Post by Nanohedron »

BKWeid wrote: Wed Jul 07, 2021 3:30 pm I once referred to this sensation as, "backpressure" in a C&F thread. The sensation that the flute is vibrating as if it were completely filled with air and resisting your effort. ... My use of the descriptor, "Backpressure" was met with puzzlement and questions.
I have distant memories of that discussion, or others like it (jeez, I sound like an Ent). I think "backpressure" is a decent and descriptive way to liken the sensation when, in my experience, you've hit that sweet spot where you're putting out not very much air jet at all, yet you're getting a whole lotta bang for your buck. As such, it can feel as if you're up against backpressure - even though it really isn't that. It's just that the embouchure is at (or near) its most efficient, plus the jet is at (or near) its best range of direction. Once it starts feeling like "backpressure", then the magic happens.

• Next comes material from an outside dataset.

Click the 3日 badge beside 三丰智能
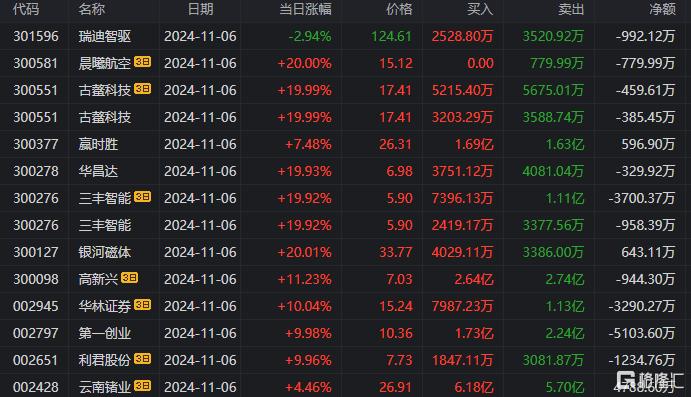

I don't think there's anything wrong with using "backpressure" as a metaphor, but it's probably best to remember that it's only a pretty good way to describe the sensation, and nothing more. If I were teaching I'd probably use the term myself (if figuratively), because it can give the student something conceptually concrete to hang their hat on. For me it works better than "fill the flute", which is another oft-heard way to describe it, although I admit the flute feels "filled".

There's also the sense of backpressure in the core bodily aspect of blowing into the flute, but that's about diaphragm control, and a completely different, if parallel and contributory, matter.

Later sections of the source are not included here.